Chi ha meno di 30 anni per settimane ha sfogliato i giornali senza sentire la necessità di leggere alcun articolo: la tassa sulla casa non lo riguarda di certo, se va bene sta in affitto. Non ha mica potuto investire nei Bot con rendimenti a due cifre negli anni Ottanta che sono serviti a pagare molte delle case che ora vengono tassate. Per lui, il trentenne, il debito pubblico è un muro che chiude le prospettive, non certo una ghiotta occasione di investimento.
Al trentenne non lo sfiorano di certo i prelievi sulle auto o le barche di lusso.

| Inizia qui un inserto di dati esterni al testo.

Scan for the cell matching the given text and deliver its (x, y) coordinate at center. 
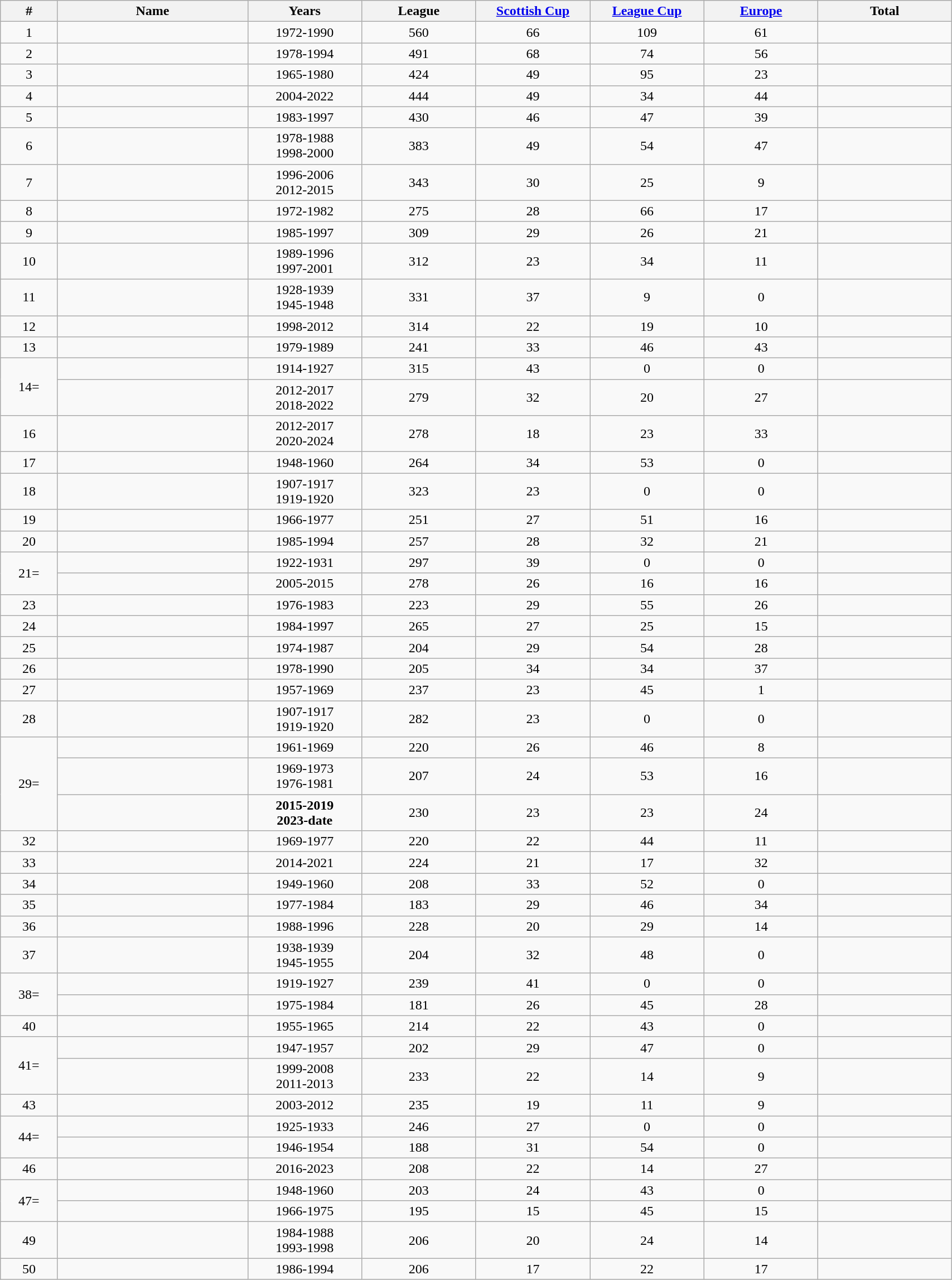
257 (419, 541)
4 (29, 96)
444 (419, 96)
5 (29, 117)
38= (29, 994)
Scottish Cup (533, 11)
1975-1984 (305, 1004)
31 (533, 1147)
188 (419, 1147)
560 (419, 32)
6 (29, 146)
343 (419, 182)
1972-1990 (305, 32)
1976-1983 (305, 605)
383 (419, 146)
1974-1987 (305, 647)
12 (29, 326)
51 (647, 520)
214 (419, 1026)
251 (419, 520)
275 (419, 211)
1955-1965 (305, 1026)
491 (419, 54)
1957-1969 (305, 689)
2003-2012 (305, 1104)
424 (419, 75)
195 (419, 1211)
1949-1960 (305, 883)
279 (419, 397)
1989-19961997-2001 (305, 261)
1986-1994 (305, 1268)
1947-1957 (305, 1047)
224 (419, 862)
2016-2023 (305, 1168)
3 (29, 75)
1961-1969 (305, 747)
41= (29, 1065)
1919-1927 (305, 983)
2004-2022 (305, 96)
61 (761, 32)
315 (419, 369)
1978-1994 (305, 54)
1985-1997 (305, 232)
1977-1984 (305, 905)
183 (419, 905)
50 (29, 1268)
241 (419, 347)
2012-20172020-2024 (305, 434)
14= (29, 387)
265 (419, 626)
League (419, 11)
1946-1954 (305, 1147)
74 (647, 54)
55 (647, 605)
1965-1980 (305, 75)
1966-1975 (305, 1211)
2 (29, 54)
1922-1931 (305, 562)
230 (419, 812)
312 (419, 261)
331 (419, 297)
264 (419, 462)
13 (29, 347)
68 (533, 54)
246 (419, 1126)
95 (647, 75)
2012-20172018-2022 (305, 397)
47= (29, 1200)
1998-2012 (305, 326)
1999-20082011-2013 (305, 1075)
52 (647, 883)
36 (29, 926)
Name (153, 11)
1969-1977 (305, 841)
1978-1990 (305, 668)
282 (419, 718)
323 (419, 491)
109 (647, 32)
League Cup (647, 11)
1983-1997 (305, 117)
2005-2015 (305, 583)
Total (885, 11)
Europe (761, 11)
309 (419, 232)
1984-1997 (305, 626)
239 (419, 983)
430 (419, 117)
1966-1977 (305, 520)
205 (419, 668)
237 (419, 689)
56 (761, 54)
1978-19881998-2000 (305, 146)
1984-19881993-1998 (305, 1239)
Years (305, 11)
181 (419, 1004)
1925-1933 (305, 1126)
297 (419, 562)
223 (419, 605)
40 (29, 1026)
233 (419, 1075)
235 (419, 1104)
2014-2021 (305, 862)
1996-20062012-2015 (305, 182)
228 (419, 926)
44= (29, 1137)
1985-1994 (305, 541)
# (29, 11)
1988-1996 (305, 926)
2015-20192023-date (305, 812)
7 (29, 182)
203 (419, 1190)
21= (29, 573)
207 (419, 776)
314 (419, 326)
48 (647, 955)
30 (533, 182)
41 (533, 983)
1969-19731976-1981 (305, 776)
1979-1989 (305, 347)
1938-19391945-1955 (305, 955)
1928-19391945-1948 (305, 297)
35 (29, 905)
29= (29, 784)
1914-1927 (305, 369)
1972-1982 (305, 211)
202 (419, 1047)
Provide the [x, y] coordinate of the cell's center where the given text is located.  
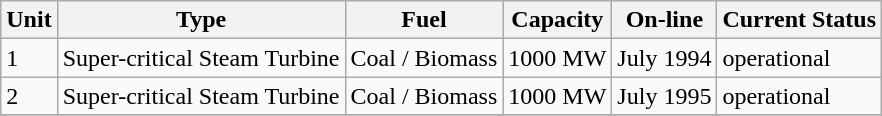
July 1995 [664, 96]
On-line [664, 20]
1 [29, 58]
Current Status [800, 20]
Type [201, 20]
Fuel [424, 20]
Capacity [558, 20]
Unit [29, 20]
July 1994 [664, 58]
2 [29, 96]
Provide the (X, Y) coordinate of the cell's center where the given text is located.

E niente lo annoia più dei patemi dei 58enni che già speravano di andare in pensione per mettersi in proprio, aprire l’agriturismo sognato da decenni, poter finalmente lavorare in nero. Anzi, sotto sotto il trentenne gode perché, come ha detto il ministro Elsa Fornero, per tenere al lavoro la gente fino a 67 anni bisognerà intervenire sulla “curva retributiva”. E il trentenne precario, avvezzo agli eufemismi dolorosi, sa che significa: stipendi più bassi, altro che scatti di anzianità.
Così anche i sessantenni potranno sentirsi di nuovo giovani: pochi soldi in tasca e zero autostima, come i loro figli. Difficile per il trentenne sentire una solidarietà perfino con i pensionati che le prime versioni della manovra colpivano bloccando l’aumento legato all’inflazione degli assegni tra 1000 e 1400 euro (poi salvati).
Secondo l’Istat, nel 2010 l’italiano medio guadagnava 1300 euro al mese, ma se aveva la disgrazia di essere giovane ne incassava soltanto 900. Ma questo non ha mai turbato molto i sindacati, composti per almeno metà da pensionati: la Cgil di Susanna Camusso ha ritrovato l’antico vigore soltanto quando si è trattato di battagliare sulla previdenza, superando anche le divisioni con Cisl e Uil per proclamare uno sciopero generale in poche ore. Da sbadigli anche un’altra emergenza nazionale: lo Stato farà i pagamenti in contanti solo fino a 500 euro.
Si discetta per giorni del destino della “vecchietta” (chissà perché sempre donna) che non riuscirà mai, considerata una decerebrata, a imparare a usare il bancomat e morirà di fame vittima del denaro elettronico.
Ma il partito dei vecchi trionfa: la soglia viene alzata a 1400 euro.
I più giovani pagano il conto della manovra come gli altri ma con meno cuscinetti. Con qualche eccezione: i tirocini obbligatori per le professioni potranno durare al massimo 18 mesi e non più 3 anni. A nessuno era venuto in mente prima che per aiutare i ragazzi al primo impiego bastasse limitare il periodo in cui è concesso ai loro datori di lavoro di sfruttarli. C’è pure un miliardo per incentivare le assunzioni a tempo indeterminato di donne e giovani (che costeranno alle aziende 10mila euro di Irap in meno). Ma di questo non si è molto parlato.
Perché i giovani, in fondo, non interessano, troppo privi di rappresentanza e con poco impatto politico, tranne che in rare circostanze come i referendum (quindi assai temute). Non riescono a scalare posizioni nelle istituzioni, nei partiti, nelle imprese e falliscono ogni tentativo di diventare lobby generazionale.
C’è stato stupore generale quando Monti, durante le consultazioni prima di accettare l’incarico di formare il governo, ha cercato un interlocutore dei giovani, elevati al rango di “parte sociale”.
Ma non ha trovato di meglio che il Forum nazionale dei giovani, ente misconosciuto che è servito negli anni scorsi a dare l’impressione che il ministro della Gioventù Giorgia Meloni dialogasse con qualcuno invece di monologare.
Chiusa la manovra, si parte con la riforma del mercato del lavoro (o “dell’articolo 18”, come piace dire alla minoranza che ne gode), e non è molto chiaro chi rappresenterà gli interessi dei giovani e dei precari, che spesso non sono più sinonimi. Devono stare attenti, perché la lobby dei vecchi sta già affilando le dentiere.
* Stefano Feltri, 27 anni, è responsabile delle pagine economiche del Fatto Quotidiano. Ha appena pubblicato Il giorno in cui l’euro morì.